Available on: Paper Bag / Dummy EP

As CFCF, Canada’s most singular export of pop-shaded minimalism, Mike Silver has never been one to bow to popular trends. Exercises, a collection of eight miniatures inspired largely by modernist architecture of the 1960s, is no different, showing him at his typically introverted best. Such as the mid-20th Century inspirations are, the music pirouettes confidently but humbly around small ensembles of piano, synths, occasional drum machines and a lone vocal number, the basis of the compositions formed from elements of Kosmische, pop arrangements in the style of Ryuchi Sakamoto and Philip Glass-like neo-Classicism.

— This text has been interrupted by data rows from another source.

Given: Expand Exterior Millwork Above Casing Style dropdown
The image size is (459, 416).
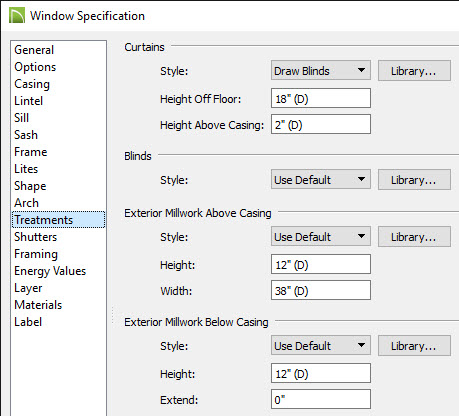Looking at the screenshot, I should pos(321,236).
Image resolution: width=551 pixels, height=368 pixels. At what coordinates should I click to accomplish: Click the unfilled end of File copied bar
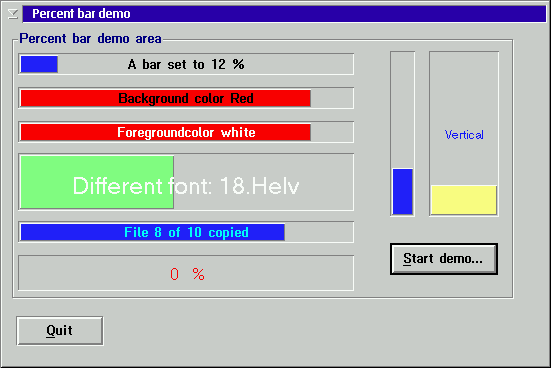[x=318, y=232]
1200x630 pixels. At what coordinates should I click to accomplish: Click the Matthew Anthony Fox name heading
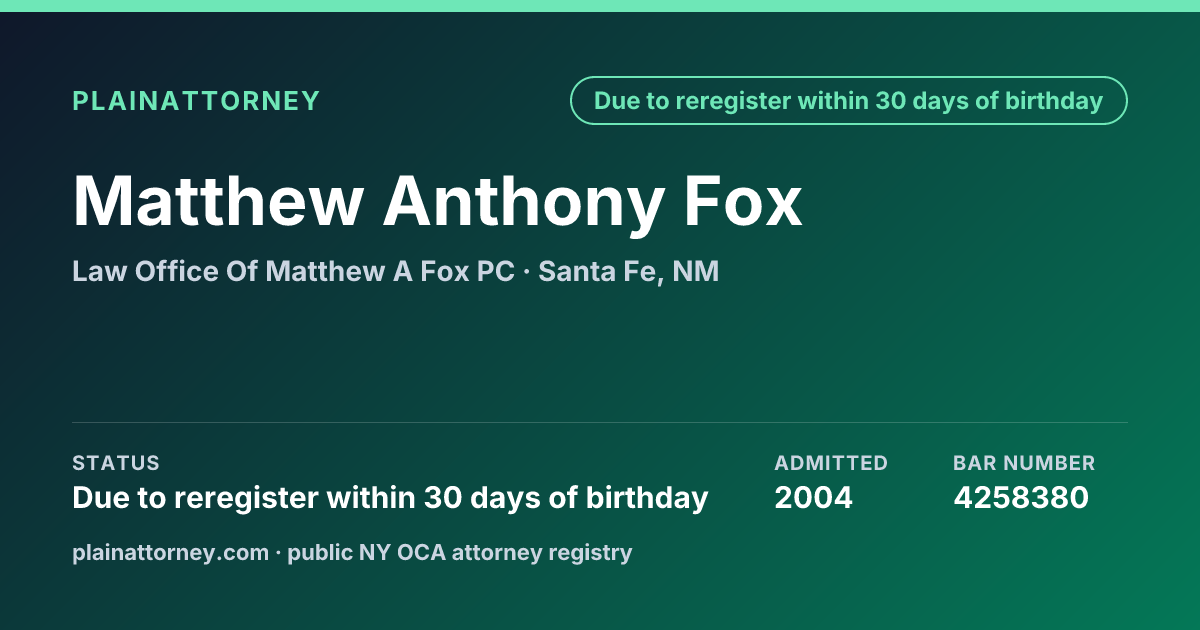tap(438, 202)
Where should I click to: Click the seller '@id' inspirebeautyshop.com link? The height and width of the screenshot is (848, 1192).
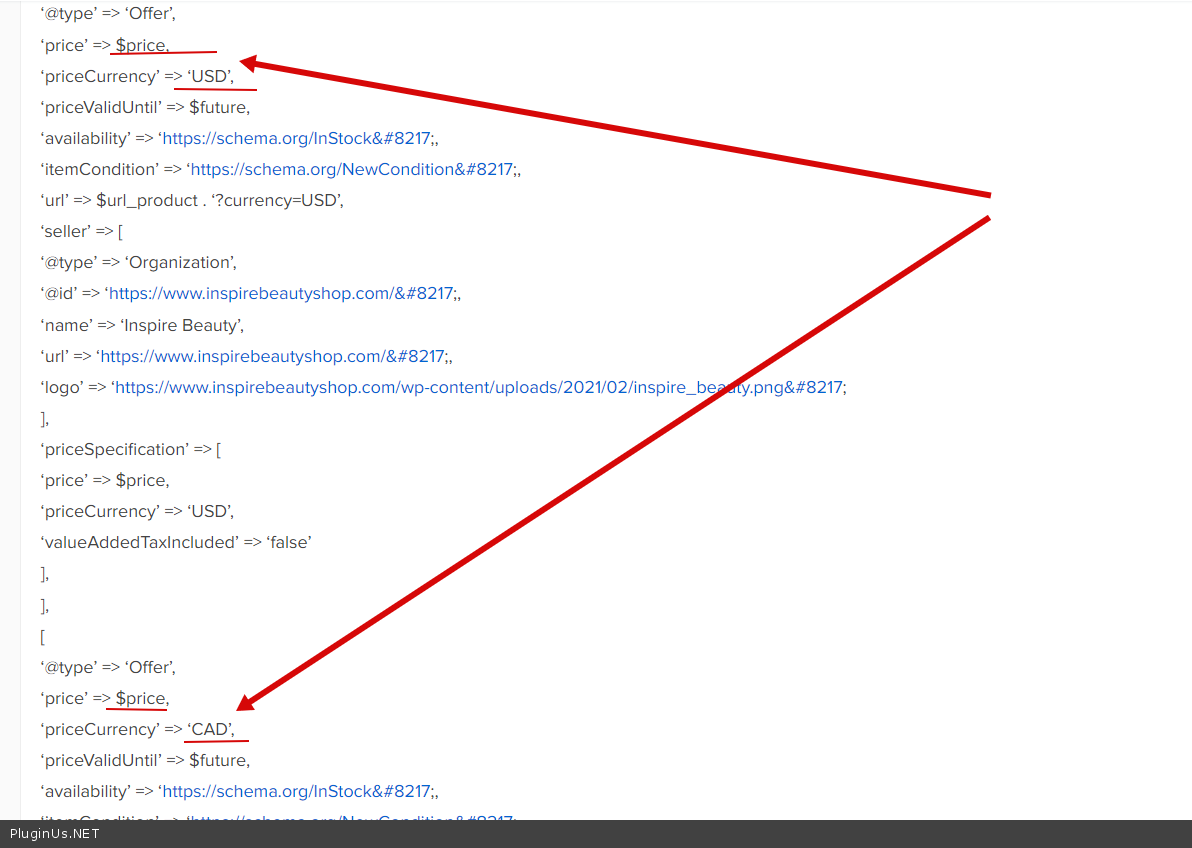coord(280,293)
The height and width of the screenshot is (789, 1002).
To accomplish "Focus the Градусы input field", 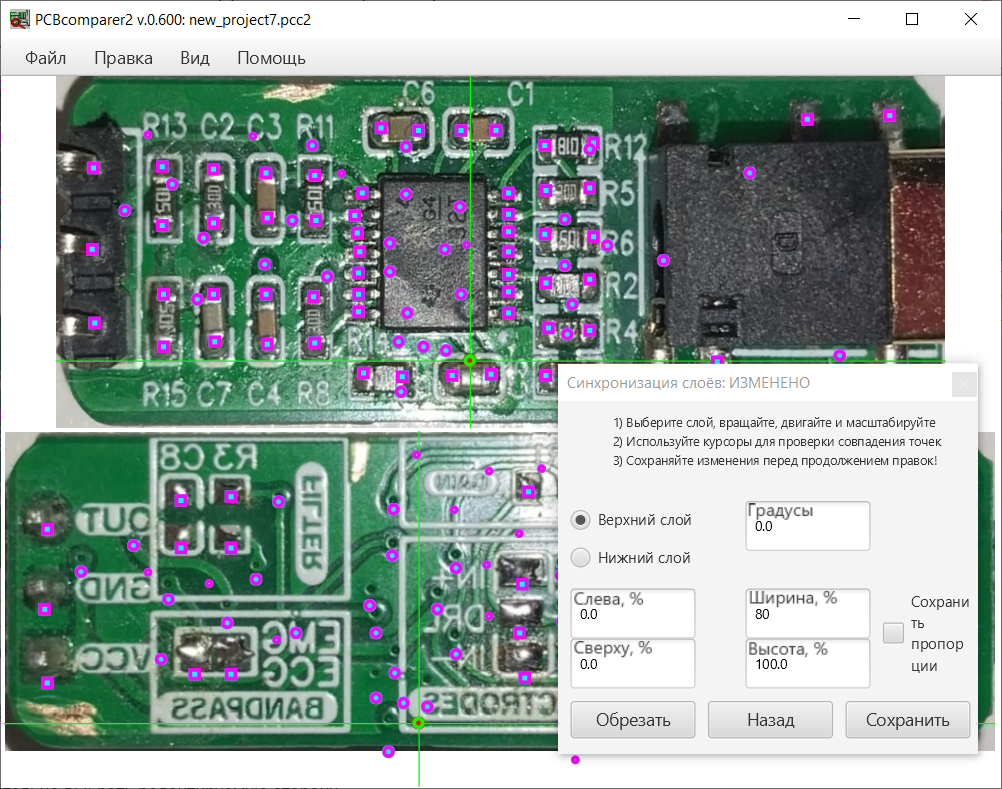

‘Exercise #3 (Buildings)’ is an overt example, its Glass-like piano arpeggiations beneath a slow, floating synth brass fanfare of instantly recognisable prog voicing. Elsewhere, ‘Exercise #7 (Loss)’ uses a triple-time piano part at its core, sawtooth waves and vibraphone-like ascending washes fading in and patiently pulsing in a cloud around it.

Silver has the innovation to take these even further, however. ‘Exercise #6 (December)’ is aptly wintery, pairing piano with a slow-attack synth brass harmony that recalls many moments in Autechre’s Amber before introducing a revolving, glassy mid-range counter-melody that pulls it into a new direction entirely. ‘Exercise #4 (Spirit)’ is also especially worthy of notes as a beautiful meditation, based around a synthesized harmonium-like drone. As clicky mid-range keys amble daintily beneath, a butterflies-in-the-stomach sense of quiet excitement is drawn out by increasing vibrato and breathy shakuhachi/vox chord gestures.

‘Exercise #2 (School)’ introduces a clicking beat reminiscent of Telefon Tel Aviv, and could perhaps have benefitted more without it. However, this is probably the release’s only weakness, as where percussion appears elsewhere the choices are only well considered. In ‘Exercise #5 (September)’, a cover of David Sylvian & Ryuchi Sakamoto’s own understated piano ballad ‘September’, the rhythms Silver applies are perfectly chosen; a lolling, patient 2-step variation with woodblocks and claps shuffles. This sits underneath a radical augmentation and re-arrangement of the original, turning it into a gently rolling journey full of interplay between on-beat, staccato piano repetitions and syncopated reedy synth harmonies. Slowly swirling, shifting pads fill out the picture around Silver’s vocals, mellow to a point of comparison with José González.

The restrained kick, clap and hiss-hat beat of ‘Exercise #8 (Change)’ is also pointedly successful, pinning a chord sequence voiced in a Fennesz-like granular fuzz and a pulse-filtered bass to an unexpected use of more familiar block structures, incorporating a drop and a build before suddenly stopping and ending the EP.

This abrupt finale in particular underlines the EP’s personality. In an era of beat tapes and ‘leaked’, often unfinished material it is particularly satisfying to know that brief studies of this kind still have their place. As some mixture of deep pop or contemporary classic works, any track on Exercises could be developed to far greater length, but Silver’s decision to reign these in is deftly handled. The result leaves the listener with less of a sense of control and more of an experience controlled by someone who knows exactly what they are doing.